Denying Your Sexuality 

Confidence, charisma, charm, attractiveness and sexiness are natural human qualities we respond to in others. Playing down your beauty doesn't make you more spiritual. Taking care of our bodies and being confident about our appearance and nurturing positive sexual relationships with our lovers is healthy.

Preachers, ministers and metaphysical thought leaders exude presence. Their confidence and appeal make us hear the message better. People hear with their eyes is a common show biz expression. Celibacy is a spiritual path practiced by clergy and non-clergy people. I would not consider a man who's not had sex in 10 years, more spiritual than a woman who's had children and is doing the best she can to raise them right. He might be a priest. She is a mother. I think it depends on the heart and soul of a person, not whether they have sex. Being spiritual isn't about living outside of a human experience, it's about combining the two.


Giving Yourself Away 

Putting others before yourself always won't get you spiritual gold stars. It won't put ahead of the line in heaven. How healthy is it to deny yourself? Is that spiritual? I say "hell no" for sure.

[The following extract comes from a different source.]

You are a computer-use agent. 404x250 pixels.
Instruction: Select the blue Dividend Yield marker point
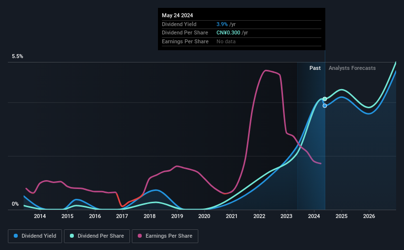click(325, 106)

We need boundaries and we need to teach our children boundaries too. You are a precious resource, created by Spirit. How you spend your time and with whom are healthy respectful choices. In my opinion, taking care of the vessel God gave you is practicing "spiritual responsibility".


You Can't Be Angry

 I have many friends on the spiritual path. I love my tribe of peeps. I like to think we are raising the vibration of the world by the thoughts we think, what we contribute through our gifts and who we are. A "spiritual person" can change the whole energy of a room. But I've seen a phenomenon creep up and I've caught myself in this one too. It's the perception that spiritual people don't get angry. The thoughts we think influence our feelings. Anger is sometimes viewed as a bad emotion or a lower vibration. The misconception is that we must always be thinking happy and joyful thoughts. Feeling anger creates more anger and might influence the people around us. I have been in the grocery store behind an angry person who's complaining about how slow the line is moving and trying to enroll the rest of us in anger. But being angry can be healthy sometimes causing us to create needed change. Expressing it in a good way keeps our blood pressure down and reduces stress. Feelings of anger can move through us just as feelings of happiness do.

Follow your heart. Do the right thing and be kind to others. That's being spiritual.